In May, Scheinfeld also told me that she anticipated the Divvy system would expand from 300 to 475 stations in 2014. This was despite the fact that Montreal-based Bixi, which supplies the bike-share equipment to Divvy concessionaire Alta Bicycle Share, had gone bankrupt. “We are moving aggressively to try to still meet our goals for expansion this year, so I expect we still will,” she said.

At a June 17 Streetsblog reader meet-up, I discussed the expansion with Alta principal Mia Birk. She told me, off the record, that Bixi bikes were becoming available again.

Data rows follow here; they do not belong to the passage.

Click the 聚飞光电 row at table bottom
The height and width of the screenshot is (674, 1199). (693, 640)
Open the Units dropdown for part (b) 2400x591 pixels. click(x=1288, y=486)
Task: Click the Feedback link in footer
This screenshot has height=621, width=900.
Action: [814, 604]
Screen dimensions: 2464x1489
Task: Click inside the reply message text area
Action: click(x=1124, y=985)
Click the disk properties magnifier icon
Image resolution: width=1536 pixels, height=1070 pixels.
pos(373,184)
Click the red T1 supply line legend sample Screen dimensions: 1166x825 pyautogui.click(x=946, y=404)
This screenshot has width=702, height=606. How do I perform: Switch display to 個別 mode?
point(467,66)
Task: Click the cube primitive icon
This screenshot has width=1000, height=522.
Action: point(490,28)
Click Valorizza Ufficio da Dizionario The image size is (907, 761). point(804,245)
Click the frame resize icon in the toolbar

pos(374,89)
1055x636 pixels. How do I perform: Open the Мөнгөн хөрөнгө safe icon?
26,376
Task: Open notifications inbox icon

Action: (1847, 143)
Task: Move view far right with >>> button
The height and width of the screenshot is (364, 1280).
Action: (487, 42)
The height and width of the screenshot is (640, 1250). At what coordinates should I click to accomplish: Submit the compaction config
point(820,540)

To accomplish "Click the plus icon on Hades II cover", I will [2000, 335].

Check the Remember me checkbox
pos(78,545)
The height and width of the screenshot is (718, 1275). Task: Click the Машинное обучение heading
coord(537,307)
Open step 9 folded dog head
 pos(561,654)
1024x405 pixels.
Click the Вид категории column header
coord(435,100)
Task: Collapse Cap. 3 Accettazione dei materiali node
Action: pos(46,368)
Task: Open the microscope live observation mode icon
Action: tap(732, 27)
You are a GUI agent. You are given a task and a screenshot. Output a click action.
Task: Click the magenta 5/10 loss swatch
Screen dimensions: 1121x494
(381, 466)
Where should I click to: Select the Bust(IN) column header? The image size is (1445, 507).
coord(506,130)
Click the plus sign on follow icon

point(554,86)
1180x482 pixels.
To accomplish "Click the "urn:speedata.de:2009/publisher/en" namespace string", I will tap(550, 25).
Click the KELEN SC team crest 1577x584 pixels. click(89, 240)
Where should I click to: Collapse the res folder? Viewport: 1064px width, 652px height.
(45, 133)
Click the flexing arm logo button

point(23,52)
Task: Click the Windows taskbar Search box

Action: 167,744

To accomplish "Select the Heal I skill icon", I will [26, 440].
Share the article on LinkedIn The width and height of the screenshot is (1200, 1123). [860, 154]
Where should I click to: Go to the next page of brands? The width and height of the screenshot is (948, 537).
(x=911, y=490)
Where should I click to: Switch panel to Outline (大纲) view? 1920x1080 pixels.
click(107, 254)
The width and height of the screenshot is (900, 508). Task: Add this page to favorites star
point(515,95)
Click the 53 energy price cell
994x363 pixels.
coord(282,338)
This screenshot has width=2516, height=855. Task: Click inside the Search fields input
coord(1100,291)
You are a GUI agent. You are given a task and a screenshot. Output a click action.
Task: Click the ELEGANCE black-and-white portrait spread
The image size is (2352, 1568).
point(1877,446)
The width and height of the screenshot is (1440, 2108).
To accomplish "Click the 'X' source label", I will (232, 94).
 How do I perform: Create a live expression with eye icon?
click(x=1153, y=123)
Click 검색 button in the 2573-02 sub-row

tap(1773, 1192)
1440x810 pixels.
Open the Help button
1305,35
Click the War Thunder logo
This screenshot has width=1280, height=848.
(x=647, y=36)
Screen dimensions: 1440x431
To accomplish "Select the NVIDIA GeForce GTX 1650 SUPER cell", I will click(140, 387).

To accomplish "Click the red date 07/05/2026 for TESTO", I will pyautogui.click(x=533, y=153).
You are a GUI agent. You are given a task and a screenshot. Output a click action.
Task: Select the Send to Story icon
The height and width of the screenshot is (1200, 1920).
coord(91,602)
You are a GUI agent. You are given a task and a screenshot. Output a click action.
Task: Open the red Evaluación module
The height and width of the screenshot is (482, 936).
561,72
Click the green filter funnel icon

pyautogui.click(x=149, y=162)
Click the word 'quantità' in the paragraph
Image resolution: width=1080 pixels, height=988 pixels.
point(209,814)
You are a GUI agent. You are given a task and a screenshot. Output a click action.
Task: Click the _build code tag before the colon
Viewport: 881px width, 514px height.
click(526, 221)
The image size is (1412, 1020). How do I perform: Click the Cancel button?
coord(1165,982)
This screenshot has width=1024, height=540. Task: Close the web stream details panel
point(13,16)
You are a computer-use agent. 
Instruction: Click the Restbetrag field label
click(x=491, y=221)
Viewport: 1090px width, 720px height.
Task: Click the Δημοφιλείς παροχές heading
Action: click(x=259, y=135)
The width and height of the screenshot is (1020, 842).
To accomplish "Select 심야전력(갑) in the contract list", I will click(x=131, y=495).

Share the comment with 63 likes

However, due to pipeline issues, Divvy would probably not expand until spring 2015. When I asked CDOT spokesman Pete Scales whether this was correct, he said that the matter hadn’t been settled yet.

So I wasn't surprised when Birk recently went public, telling American Public Media’s Marketplace that Alta probably won't be expanding any of the existing systems it runs, or launching new ones, until 2015. It’s likely CDOT will soon make an official announcement that Divvy won't get new stations this year.

“With The 606, the Loop BRT, and now the Divvy expansion, ‘wait until 2015’ is becoming a common refrain,” lamented Streetsblog Chicago reader David Altenburg after I posted a link to the Marketplace story. “Maybe the Cubs will be contenders then, too!”

While it’s certainly a bummer that Chicagoans have to wait several more months for these transportation amenities, we shouldn’t get too discouraged. After all, Divvy was supposed to debut in the summer of 2012, but the launch was pushed back a year. When bike-share finally arrived, the system soon proved to be wildly successful, and now the delay is a mere footnote.

Assuming we get more Divvy stations, the Bloomingdale, and the Loop BRT next year, it will be a landmark year, and these amenities will be better late than never. In the meantime, we can still get excited about other transportation projects that have recently been completed or are well underway, like the nifty new protected bike lanes on Broadway and Harrison, the Green Line’s Cermak station, the Navy Pier Flyover, and the Chicago Riverwalk.